Software company Digimarc will now allow copyright owners to add more information to their work, which the company says will improve how AI models deal with copyrights in training data.
In a statement, Digimarc said that its new The Digimarc Validate service allows users to include the property ID in the metadata. The company said this means that when copyrighted material becomes part of a generative AI training data set, users can point to the digital watermark with intellectual property information.
For example, an image with Digimarc Validate adds a © symbol that is machine-readable and includes information about who owns the copyright. The company said Digimarc Validate works with its digital watermark detection software, called SAFE, or secure, accurate, fair and efficient, which AI companies must accept if they want to prevent copyrighted material from being used. Digimarc Validate symbol reaches training data sets.
“Generative AI has changed the rules and once digital assets are distributed or published, the ability to protect those valuable assets disappears,” said Digimarc President and CEO Riley McCormack.
Digimarc said that much of the content of the data sets extracted for AI training “is copyrighted; It is simply not digitally identified as such.” This allows generative AI models to identify which data is protected before the model ingests it for training.
Signaling copyright ownership in content metadata sounds great on paper, but it will only work if AI developers actively avoid copyrighted material for training models. So far, AI companies have not promised to stay away from copyrighted material in training data sets. However, having a digital paper trail of copyright could allow creators to flag if AI developers intentionally infringe protections.
Some AI companies, such as Adobe, said they only use licensed data for training. Websites advertised by OpenAI can block your web crawler from receiving that data for training.
Meanwhile, Microsoft has said it will face legal pressure if commercial customers using its Copilot products are sued for copyright infringement.

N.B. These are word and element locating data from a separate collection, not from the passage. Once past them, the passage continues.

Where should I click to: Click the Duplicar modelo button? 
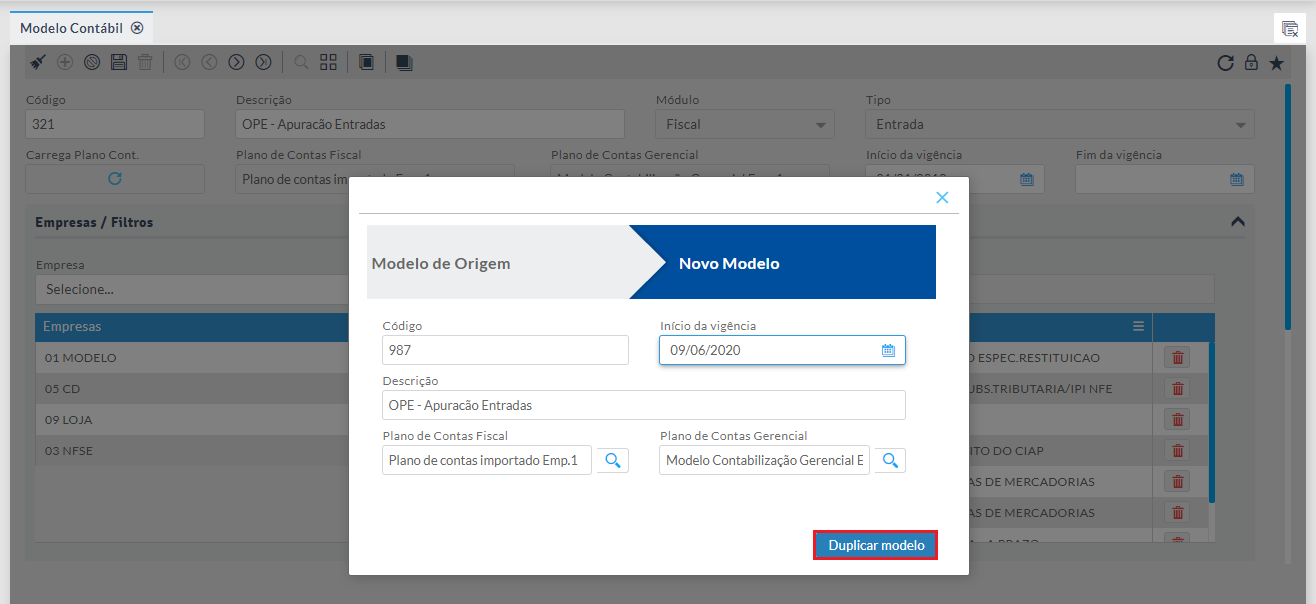pyautogui.click(x=875, y=545)
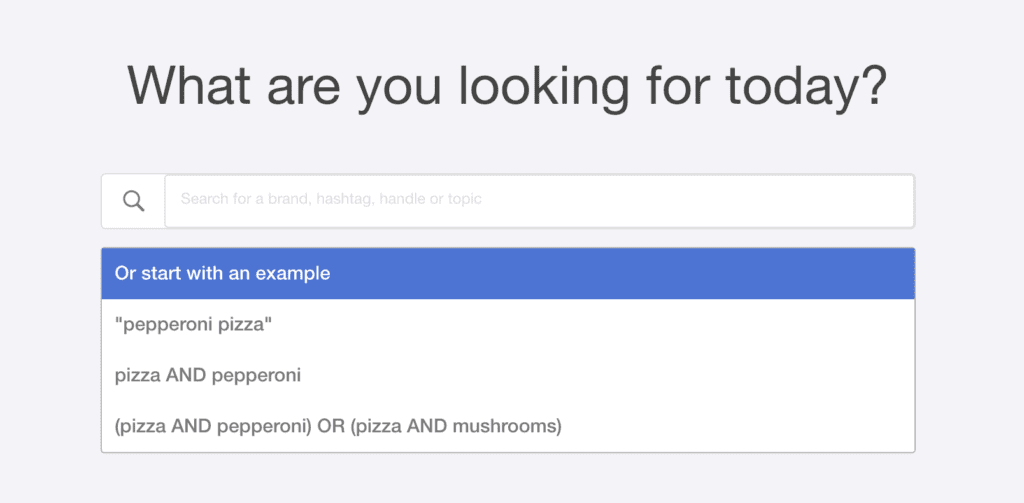Viewport: 1024px width, 503px height.
Task: Click the "What are you looking for today?" heading
Action: [507, 85]
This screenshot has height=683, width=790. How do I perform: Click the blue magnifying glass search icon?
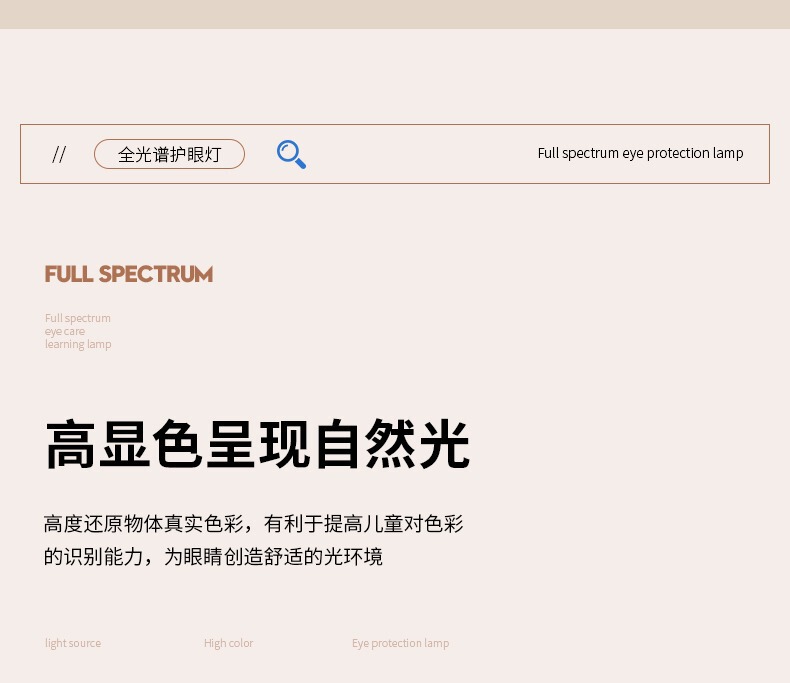pos(291,154)
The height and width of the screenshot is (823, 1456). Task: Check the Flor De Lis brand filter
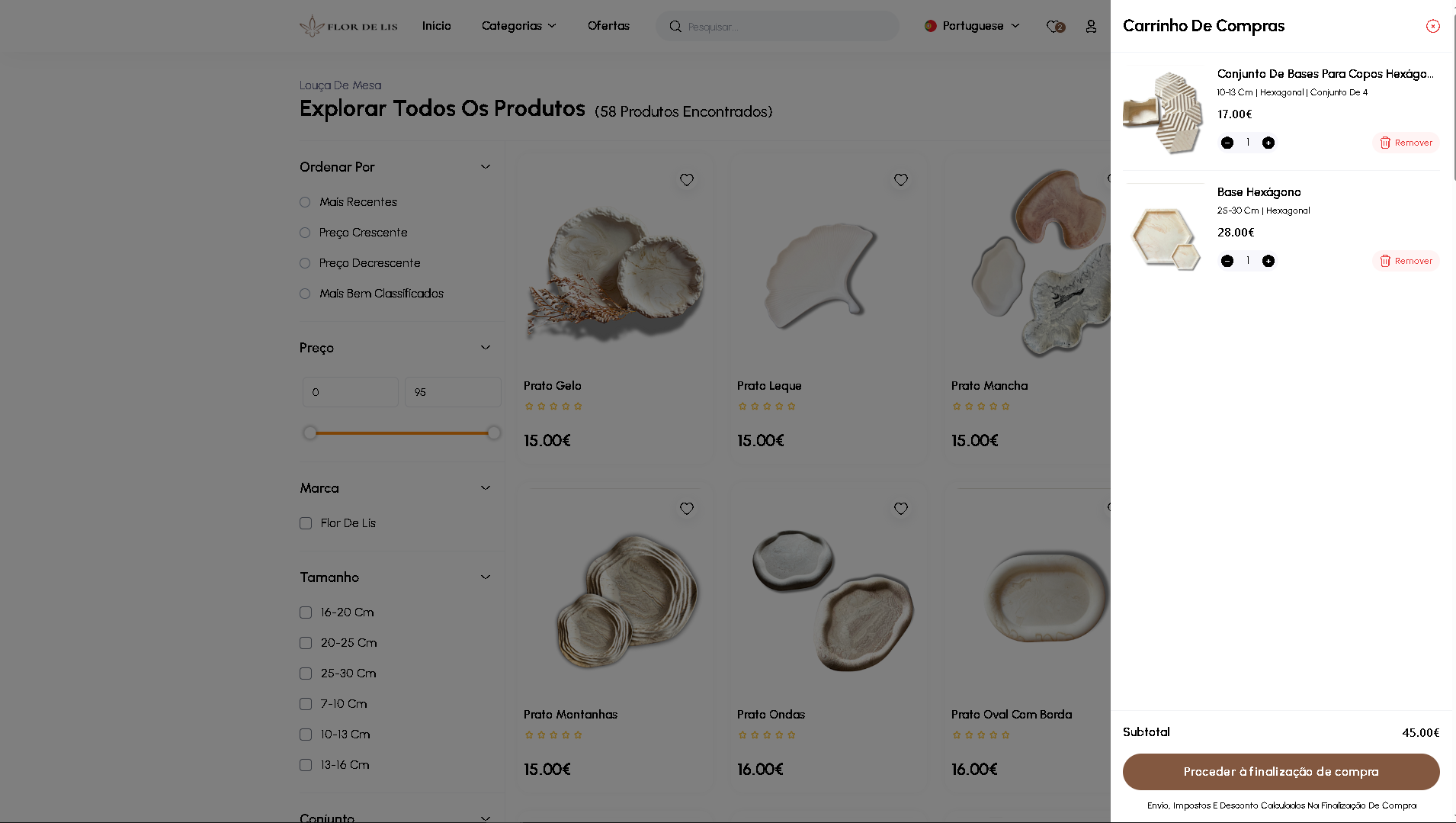(x=306, y=523)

Some of the first lawsuits against developers of generative AI models address the thorny issue of copyright infringement. Comedian Sarah Silverman and authors Christopher Golden and Richard Kadrey sued OpenAI and Meta for allegedly using their books to train GPT-4 and Llama 2. Three artists filed a lawsuit against Stable Diffusion, Midjourney, and art website DeviantArt for allegedly infringe your copyright.
To help figure out how to best address copyright and AI issues, the US Copyright Office opened a public comment period on August 30 to understand people’s concerns.
While the White House has secured commitments from AI companies to develop watermarks, the goal of those watermarks is to identify AI-generated content.
“The risk content owners face by not adding an identifier to digital assets before distribution or publication goes beyond simple misuse and theft,” said Ken Sickles, chief product officer at Digimarc. “In the future, your digital assets will make e-commerce transactions more reliable, email more secure, and social media a safer place.”
Digimarc Validate is available for commercial use starting at $399 per month. Business customers can work with the company for pricing options.